The Maritains’ Marriage
Concerning the three letters responding to my article “On Good Authority?” (April 20):
Jacques and Raïssa Maritain lived eight years as husband and wife, two of those years before their baptism, during which they vowed to commit suicide if they did not find a reason to go on living. Given their personalities, their state of mind and the social actions they engaged in during those years, I find it difficult to believe they never lived as husband and wife.

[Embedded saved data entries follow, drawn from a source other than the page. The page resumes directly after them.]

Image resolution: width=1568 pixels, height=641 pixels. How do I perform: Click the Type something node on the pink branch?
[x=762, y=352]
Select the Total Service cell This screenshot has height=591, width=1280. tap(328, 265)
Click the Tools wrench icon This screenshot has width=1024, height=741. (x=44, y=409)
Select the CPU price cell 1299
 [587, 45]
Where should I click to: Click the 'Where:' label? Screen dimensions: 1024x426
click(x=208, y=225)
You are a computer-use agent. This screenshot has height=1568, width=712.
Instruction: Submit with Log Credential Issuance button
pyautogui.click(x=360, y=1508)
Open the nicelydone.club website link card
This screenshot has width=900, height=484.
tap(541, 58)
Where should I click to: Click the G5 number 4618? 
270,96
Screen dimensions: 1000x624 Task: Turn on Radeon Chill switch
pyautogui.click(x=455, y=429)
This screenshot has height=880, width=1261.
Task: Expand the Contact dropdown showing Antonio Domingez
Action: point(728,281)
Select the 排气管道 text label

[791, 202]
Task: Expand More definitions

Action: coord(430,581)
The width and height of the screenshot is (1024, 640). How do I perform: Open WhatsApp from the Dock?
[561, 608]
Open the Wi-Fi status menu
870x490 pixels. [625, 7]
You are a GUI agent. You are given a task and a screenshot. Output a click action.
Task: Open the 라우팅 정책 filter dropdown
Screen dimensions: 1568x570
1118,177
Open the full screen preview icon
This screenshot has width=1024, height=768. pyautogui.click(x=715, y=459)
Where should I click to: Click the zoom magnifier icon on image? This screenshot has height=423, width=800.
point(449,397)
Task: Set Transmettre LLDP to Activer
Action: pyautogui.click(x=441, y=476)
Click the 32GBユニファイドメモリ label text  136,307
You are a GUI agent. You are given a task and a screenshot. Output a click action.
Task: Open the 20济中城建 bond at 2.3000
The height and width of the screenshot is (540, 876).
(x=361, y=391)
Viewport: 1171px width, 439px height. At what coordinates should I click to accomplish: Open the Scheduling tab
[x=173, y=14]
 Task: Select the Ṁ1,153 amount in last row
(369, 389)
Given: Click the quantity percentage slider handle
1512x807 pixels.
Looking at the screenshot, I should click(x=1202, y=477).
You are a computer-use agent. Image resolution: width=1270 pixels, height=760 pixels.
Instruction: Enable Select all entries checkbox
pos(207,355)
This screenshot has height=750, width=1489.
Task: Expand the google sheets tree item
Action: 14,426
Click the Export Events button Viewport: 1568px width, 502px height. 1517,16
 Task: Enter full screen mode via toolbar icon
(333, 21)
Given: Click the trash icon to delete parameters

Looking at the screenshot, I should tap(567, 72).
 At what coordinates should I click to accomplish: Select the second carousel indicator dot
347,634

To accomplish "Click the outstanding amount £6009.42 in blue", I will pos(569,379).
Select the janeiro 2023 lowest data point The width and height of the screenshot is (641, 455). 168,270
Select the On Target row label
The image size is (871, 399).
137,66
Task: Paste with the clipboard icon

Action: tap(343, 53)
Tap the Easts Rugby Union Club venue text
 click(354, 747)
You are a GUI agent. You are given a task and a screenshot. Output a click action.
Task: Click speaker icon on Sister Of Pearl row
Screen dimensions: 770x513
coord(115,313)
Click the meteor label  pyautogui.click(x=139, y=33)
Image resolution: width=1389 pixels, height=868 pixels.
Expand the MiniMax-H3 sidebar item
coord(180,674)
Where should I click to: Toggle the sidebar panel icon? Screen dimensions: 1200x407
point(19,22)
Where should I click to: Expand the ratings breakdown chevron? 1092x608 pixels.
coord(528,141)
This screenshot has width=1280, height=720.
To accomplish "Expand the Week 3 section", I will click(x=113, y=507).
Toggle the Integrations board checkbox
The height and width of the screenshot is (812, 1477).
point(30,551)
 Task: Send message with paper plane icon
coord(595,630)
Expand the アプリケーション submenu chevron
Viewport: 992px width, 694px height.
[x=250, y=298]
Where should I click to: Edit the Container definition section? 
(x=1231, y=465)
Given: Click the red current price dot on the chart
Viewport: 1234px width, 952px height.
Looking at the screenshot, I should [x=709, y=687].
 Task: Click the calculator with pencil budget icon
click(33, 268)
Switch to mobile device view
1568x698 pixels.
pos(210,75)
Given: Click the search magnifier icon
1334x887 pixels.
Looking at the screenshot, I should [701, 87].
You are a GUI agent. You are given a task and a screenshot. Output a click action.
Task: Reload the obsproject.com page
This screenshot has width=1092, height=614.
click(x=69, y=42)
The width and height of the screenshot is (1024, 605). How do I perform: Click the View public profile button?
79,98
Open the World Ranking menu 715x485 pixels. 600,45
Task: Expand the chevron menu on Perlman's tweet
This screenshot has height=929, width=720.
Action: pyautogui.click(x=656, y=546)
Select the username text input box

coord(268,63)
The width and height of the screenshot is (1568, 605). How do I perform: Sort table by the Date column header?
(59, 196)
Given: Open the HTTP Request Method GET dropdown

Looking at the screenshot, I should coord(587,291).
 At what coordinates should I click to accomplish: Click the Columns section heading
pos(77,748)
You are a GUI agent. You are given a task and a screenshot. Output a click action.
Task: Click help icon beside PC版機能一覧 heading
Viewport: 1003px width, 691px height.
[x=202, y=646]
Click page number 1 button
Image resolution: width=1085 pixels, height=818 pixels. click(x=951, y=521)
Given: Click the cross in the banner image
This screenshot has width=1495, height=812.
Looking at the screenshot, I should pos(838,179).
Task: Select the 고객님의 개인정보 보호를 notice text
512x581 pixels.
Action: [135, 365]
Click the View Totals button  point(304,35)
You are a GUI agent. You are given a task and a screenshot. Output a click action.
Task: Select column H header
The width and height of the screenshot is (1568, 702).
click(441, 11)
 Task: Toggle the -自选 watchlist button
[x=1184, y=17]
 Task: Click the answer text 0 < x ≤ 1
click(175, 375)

Among Maritain’s papers there is a rough draft of a letter to Msgr. Pasquale Macchi, secretary to Pope Paul VI, during the time when contraception was under discussion. This was not included in my article, owing to limitations of space. In it Jacques wrote: “I have heard that the question of birth control is under study in Rome. I would like to take the liberty of submitting to you a few ideas that have come to me on this subject and about which I spoke some time ago to Msgr. Journet who did not seem to disapprove of them…. May I add that each method has its own inconveniences, and that psychologically the Ogino method and that of temperatures do not seem to be without notable inconveniences. When two spouses come together in the flesh, the reason is not simply the satisfaction of concupiscence. There are many far more complex psychological and moral factors involved: the desire to seal a reconciliation after a disagreement, the need for a remedy to some kind of anguish [illegible word], or against despair, or the sudden inrush of a wave of tenderness or pity, what do I know? Can it not be asked if the intervention of calculation hindering the satisfaction of such a desire or need at the moment when it rises naturally in the soul, does not risk a psychological or moral imbalance in the life of the spouses?”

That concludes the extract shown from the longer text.